**Stated exercise A**. Reproduce the passage on Myanmar's gas projects word for word, starting at the words "The consortium involves" and stopping after "gas production facilities.".
**Stated exercise B**. Write the next part of the passage on Myanmar's gas projects, picking up after its last sentence.
___ Source passage ___
Despite this, Total and Chevron - which inherited UNOCAL's liabilities in the merger - deny responsibility for the negative impacts of the project, including human-rights abuses. They have even made claims that rights abuses have been eradicated in the project area, statements that ERI and other human-rights groups contest.

The Yadana field is the military regime's single-largest revenue earner. ERI estimates the field earned $1.7 billion in 2008, of which an estimated $1.02 billion went directly to the regime. The group believes that from 2000, when gas sales began, through 2008, the junta earned a total of $7.58 billion in revenues.

Fast cash flows
Another field in the Andaman Sea, the Yetagun, is run by Malaysia's Petronas, Thai Nippon Steel, PTTEP and MOGE. Petronas took over the stake of a British energy company that pulled out of the project under pressure in 2002 and is now its largest shareholder. A natural gas pipeline from the field joins with the Yadana pipeline at the Thai border. According to ERI's research, the amount of revenue earned from the Yetagun project is only slightly less than that generated by the Yadana project.

Another much more ambitious oil and gas pipeline project in western Myanmar is projected to at least double these annual earnings. The Shwe Gas project encompasses natural gas extraction from a field off the coast of Arakan Division and a 2,806-kilometer pipeline that will run the length of Myanmar to Kunming in southwestern China and onto Nanning, the capital of Guangxi province.

The consortium involves Daewoo International and Korean Gas of South Korea, Oil and Gas Corporation (ONCG-Videsh) and Gas Authority of India Ltd (GAIL) and MOGE. Hyundai Heavy Industries of South Korea was contracted by Daewoo in February to construct related offshore and onshore gas production facilities.
___ Provided records ___
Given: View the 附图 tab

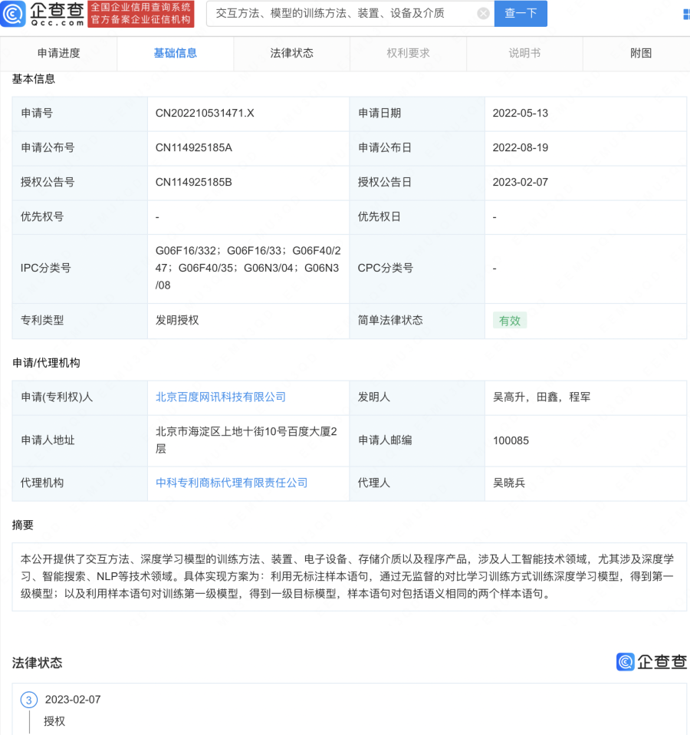Looking at the screenshot, I should pyautogui.click(x=641, y=54).
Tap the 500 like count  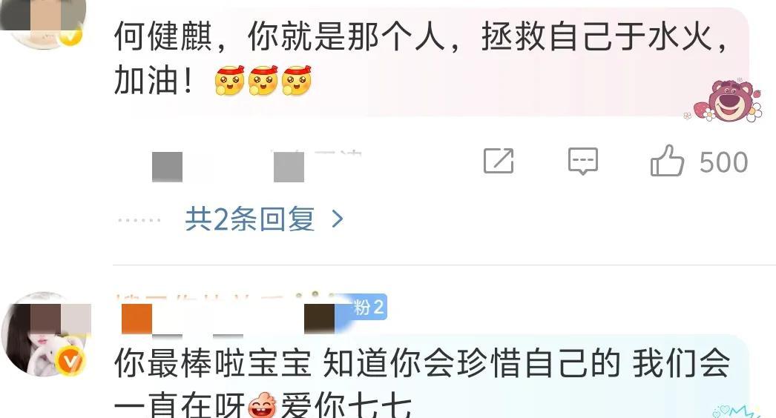723,162
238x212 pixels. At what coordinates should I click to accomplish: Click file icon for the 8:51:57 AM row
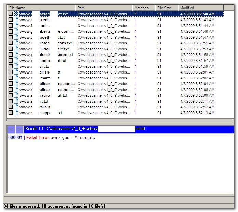[x=16, y=61]
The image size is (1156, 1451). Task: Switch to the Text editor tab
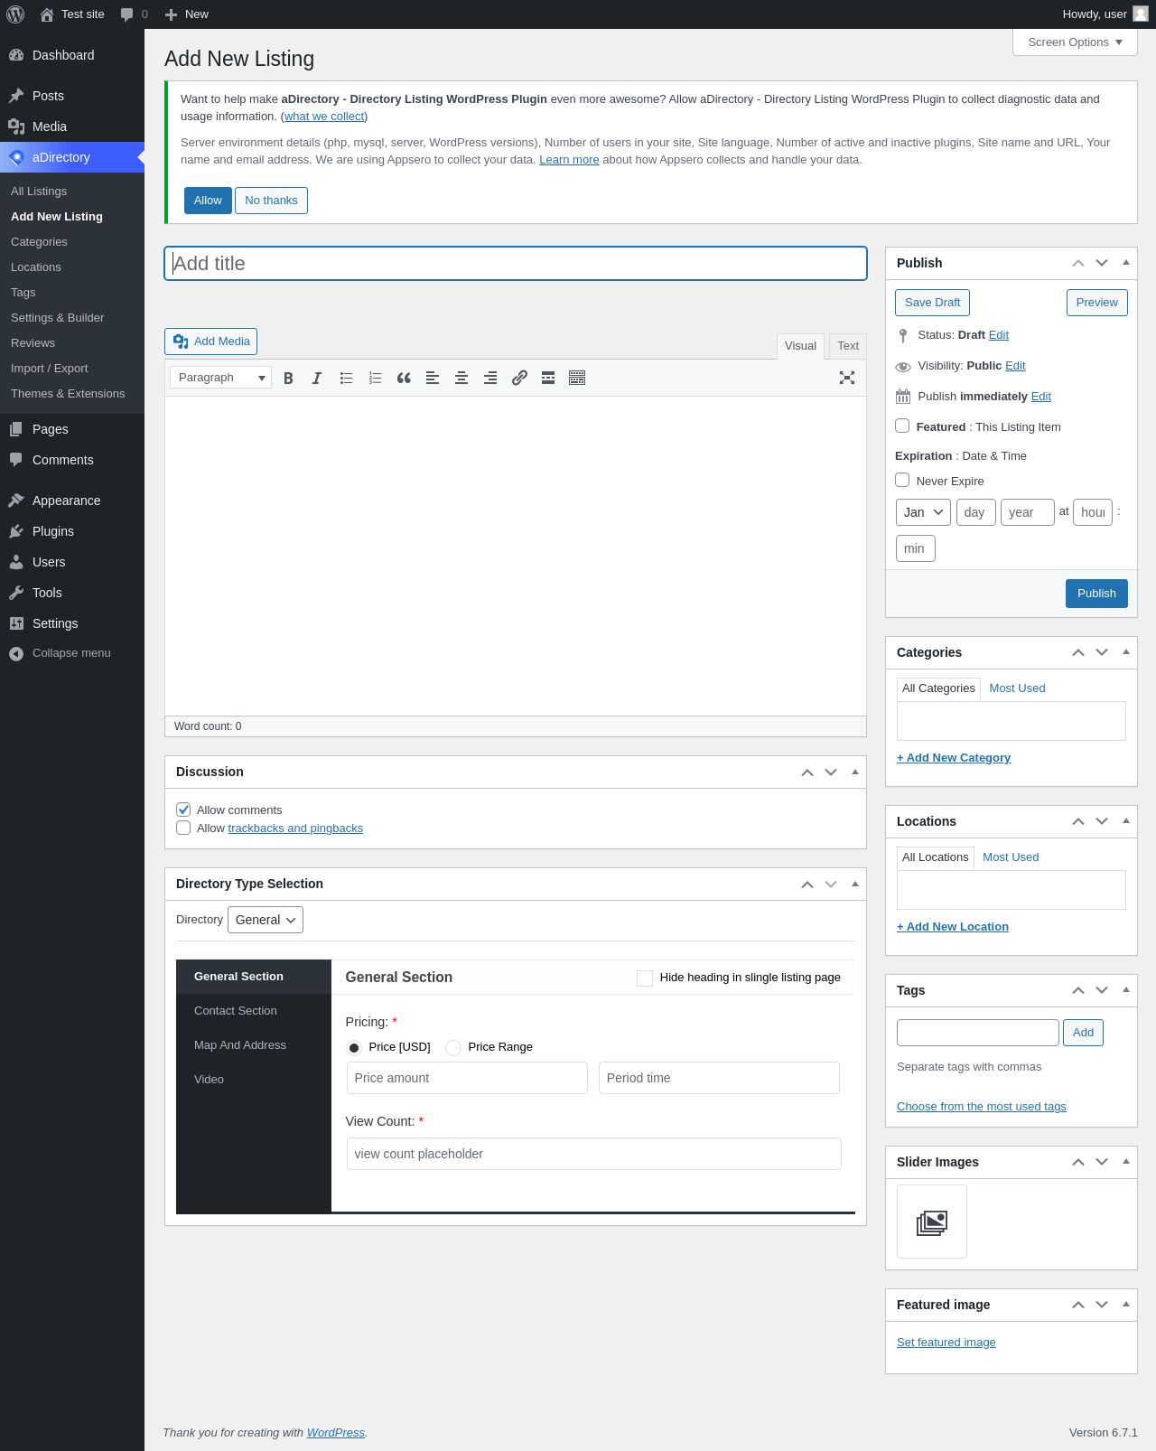tap(847, 346)
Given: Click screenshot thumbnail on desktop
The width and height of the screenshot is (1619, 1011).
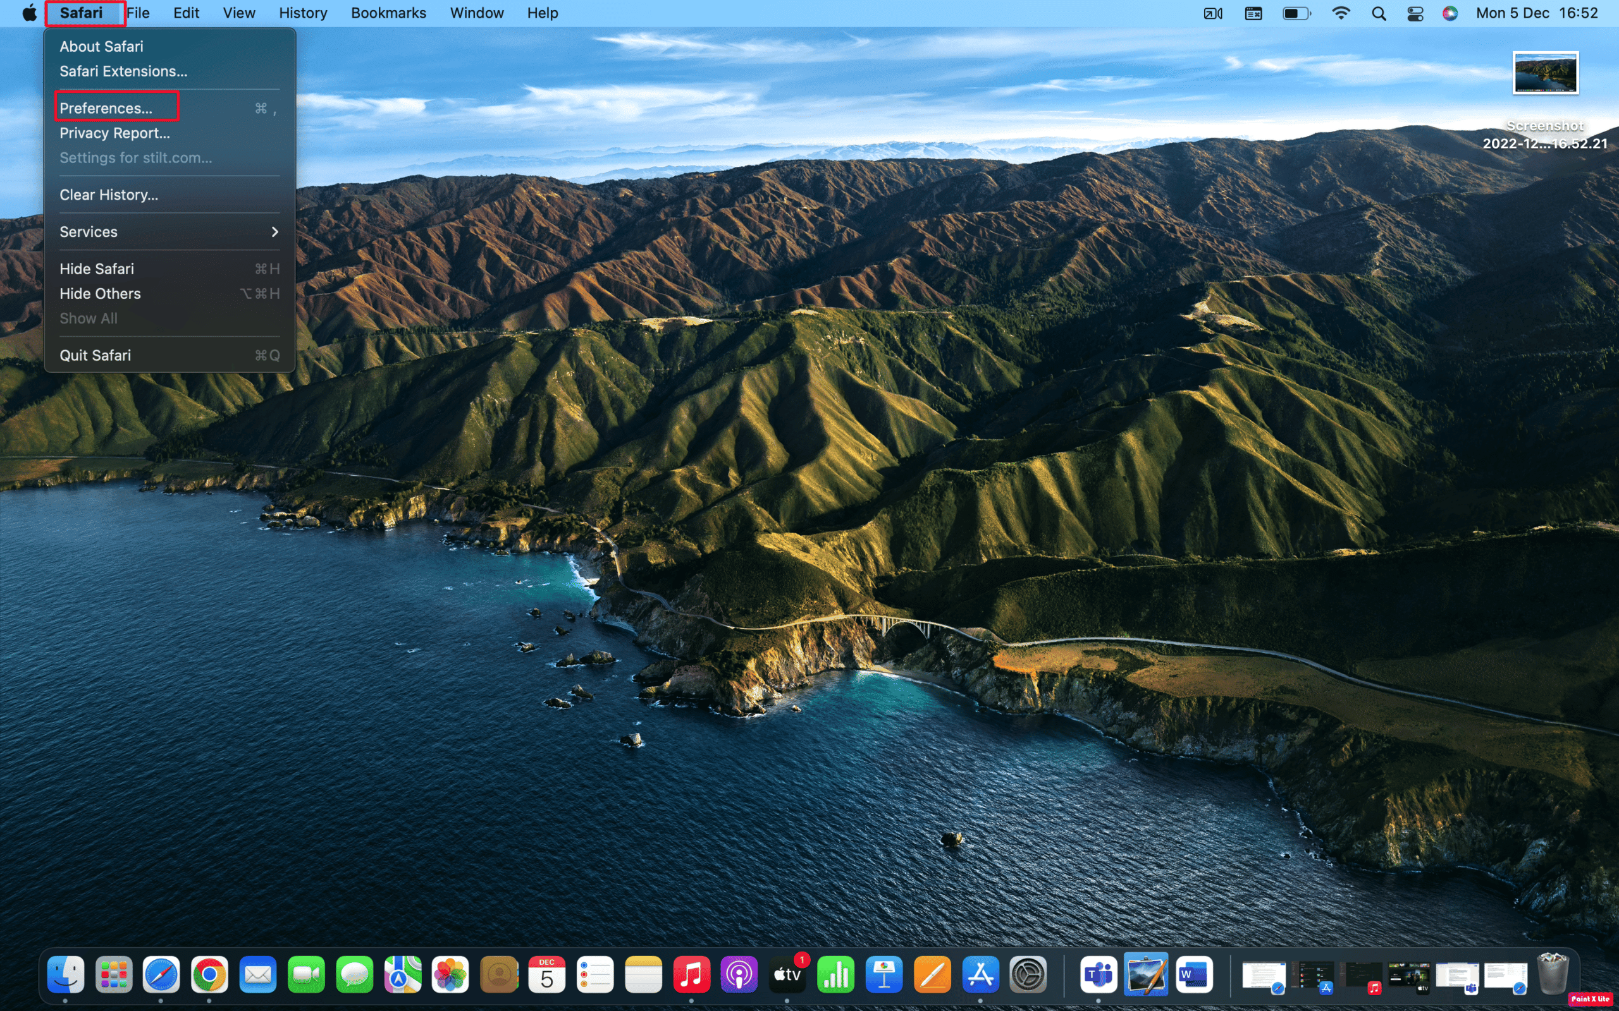Looking at the screenshot, I should coord(1545,72).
___
**Expected answer A**.
The consortium involves Daewoo International and Korean Gas of South Korea, Oil and Gas Corporation (ONCG-Videsh) and Gas Authority of India Ltd (GAIL) and MOGE. Hyundai Heavy Industries of South Korea was contracted by Daewoo in February to construct related offshore and onshore gas production facilities.

**Expected answer B**.
China's state-run China National Petroleum Corporation (CNPC) secured its place as the sole buyer of the Shwe natural gas reserves in 2008. In June 2009, Chinese Vice President Xi Jinping and Myanmar deputy leader Vice Senior General Maung Aye signed a memorandum of understanding for the development, operation and management of the pipeline, which will have a capacity to transport 12 billion cubic meters of natural gas annually.

Conservative estimates indicate that Myanmar's government will earn $1 billion per year from the pipeline over the next 30 years, with the first gas transfers expected to begin in 2013. This is in addition to the $2.5 billion to $3 billion already paid to the regime for bonuses and contract exploration rights related to the project.

Supplementing the project is the construction of a deep-sea port and crude oil storage facilities on Maday Island, near the town of Kyaukpyu, on the Arakan coast. The port will allow Chinese oil tankers to unload at the facility and pump the oil through a 771-kilometer pipeline being built alongside the natural gas pipeline to Kunming.

The oil pipeline will have the capacity to transport 22 million tonnes of crude oil annually. The port and pipeline will also allow China to avoid sending oil, by some estimates over 80% of its fuel shipments, from the Middle East and Africa through the pirate-infested and easily blocked Malacca Strait. While the port and storage facilities are scheduled to be completed this year, the pipeline is not expected to be up and running until 2013.

Blacklisted bosses
Contracts for the construction of the port facilities and some of the pipeline infrastructure have been given to Asia World and IGE. Asia World is owned by Steven Law, also known as Tun Myint Hlaing, the son of alleged drug trafficker Lo Hsing Han. Both Law and his father have been on a US visa blacklist since 1996 for suspected drug trafficking and their company is on the US Treasury Department's sanctions list for their financial connections to the regime.

IGE, which is registered in Singapore, is owned by the sons of Myanmar Minister of Industry-1, Aung Thaung. The company is on a European Union sanctions list against junta members and their associated businesses. Aung Thaung and his sons are barred from entering the European Union and Australia under the sanctions.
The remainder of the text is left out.